Saved entries:
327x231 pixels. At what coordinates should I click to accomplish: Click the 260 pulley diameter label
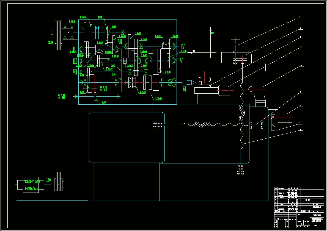click(51, 42)
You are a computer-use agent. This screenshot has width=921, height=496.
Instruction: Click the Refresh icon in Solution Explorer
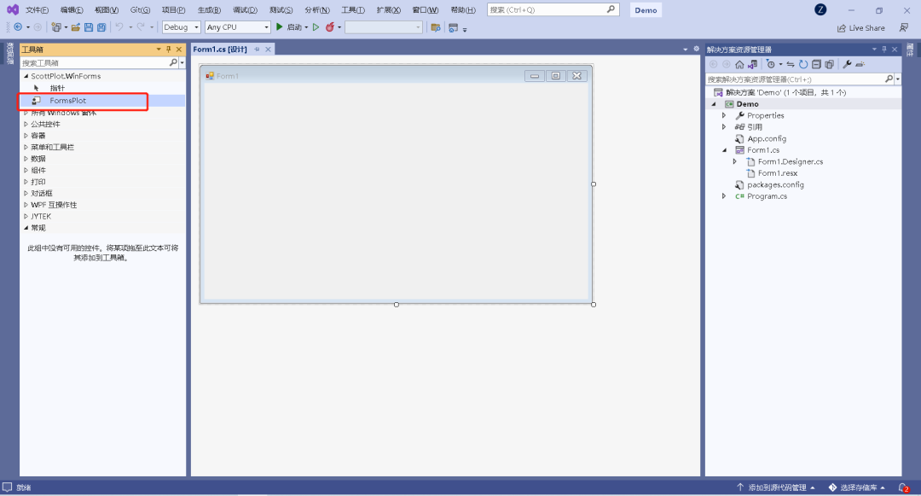pyautogui.click(x=803, y=64)
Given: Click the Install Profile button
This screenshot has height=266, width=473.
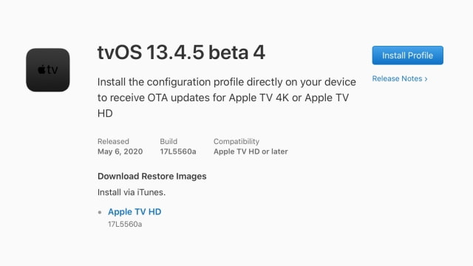Looking at the screenshot, I should pos(407,55).
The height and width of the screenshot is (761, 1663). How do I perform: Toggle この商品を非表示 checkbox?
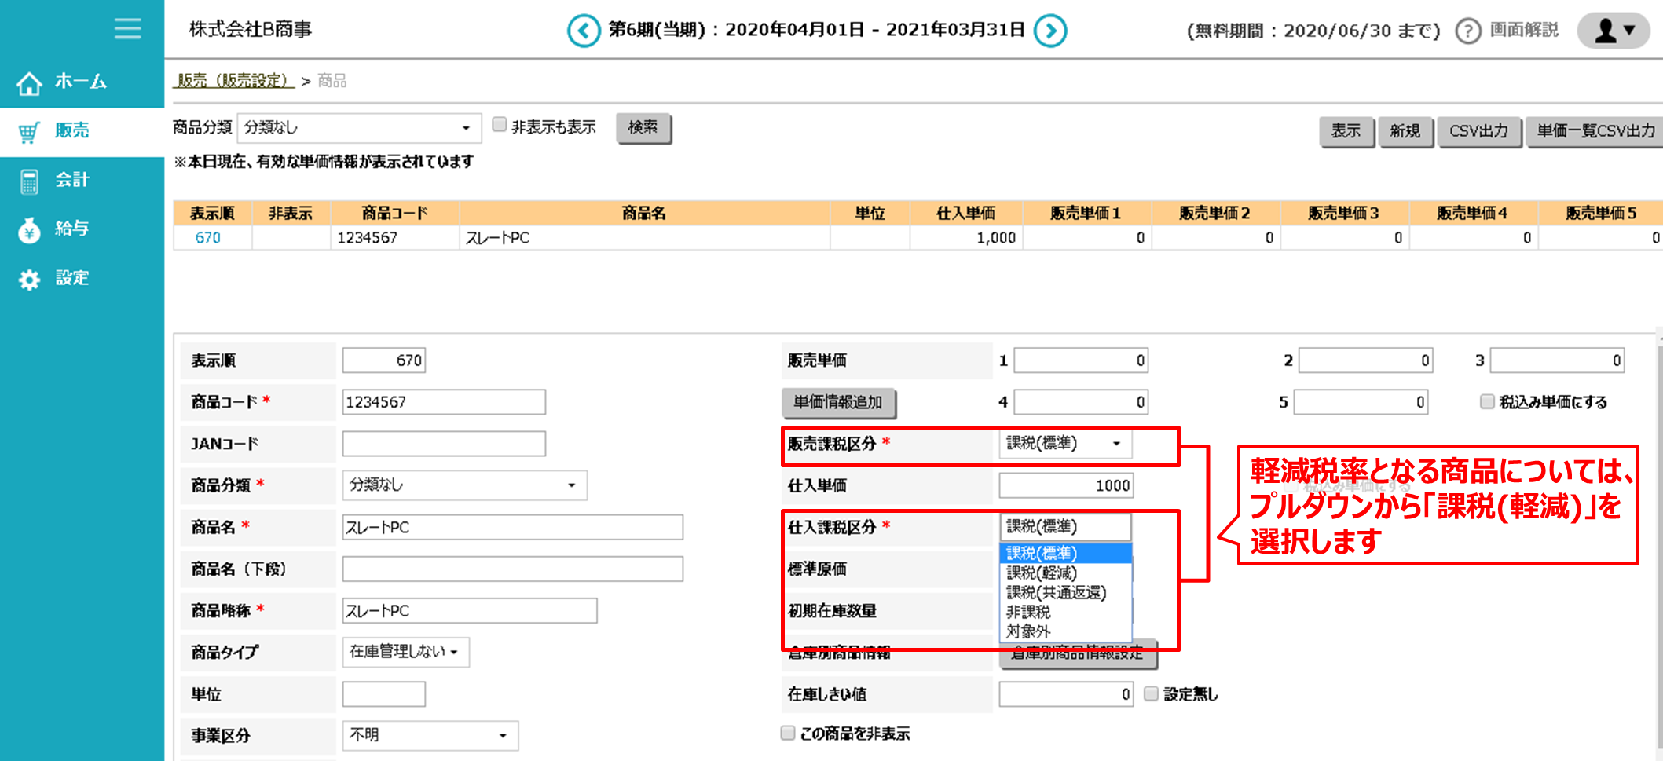click(x=788, y=733)
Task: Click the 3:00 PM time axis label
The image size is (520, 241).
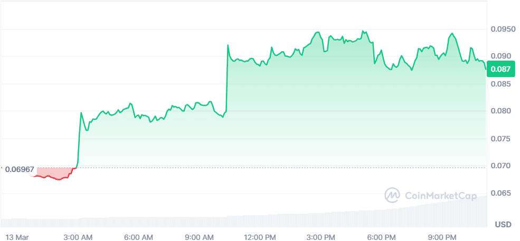Action: [x=320, y=236]
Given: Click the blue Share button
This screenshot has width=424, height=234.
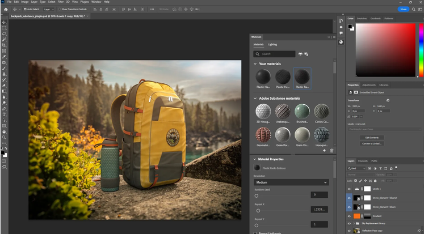Looking at the screenshot, I should click(x=404, y=9).
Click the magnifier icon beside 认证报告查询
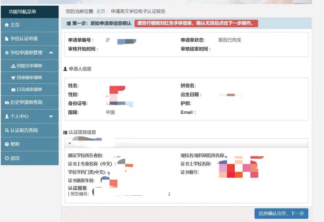Image resolution: width=324 pixels, height=222 pixels. [7, 130]
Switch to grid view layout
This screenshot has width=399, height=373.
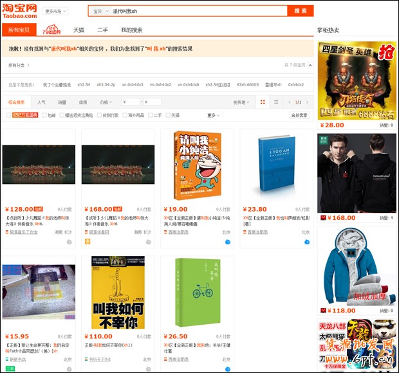pos(263,102)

Your task:
When you output the entries, keep each line exactly as it is and leave out any pictures.

Reply to the exercise:
327x231 pixels. At what coordinates should I click to accomplish: Click the 260 pulley diameter label
click(51, 42)
You are a computer-use agent. This screenshot has width=921, height=496.
Instruction: Click the Refresh icon in Solution Explorer
pyautogui.click(x=803, y=64)
Given: Click the Install Profile button
This screenshot has height=266, width=473.
Looking at the screenshot, I should pos(407,55).
The height and width of the screenshot is (761, 1663). How do I perform: Toggle この商品を非表示 checkbox?
click(x=788, y=733)
Task: Click the 3:00 PM time axis label
The image size is (520, 241).
Action: [x=320, y=236]
Given: Click the blue Share button
This screenshot has width=424, height=234.
Looking at the screenshot, I should click(x=404, y=9).
Click the magnifier icon beside 认证报告查询
Image resolution: width=324 pixels, height=222 pixels. [7, 130]
Switch to grid view layout
This screenshot has width=399, height=373.
pos(263,102)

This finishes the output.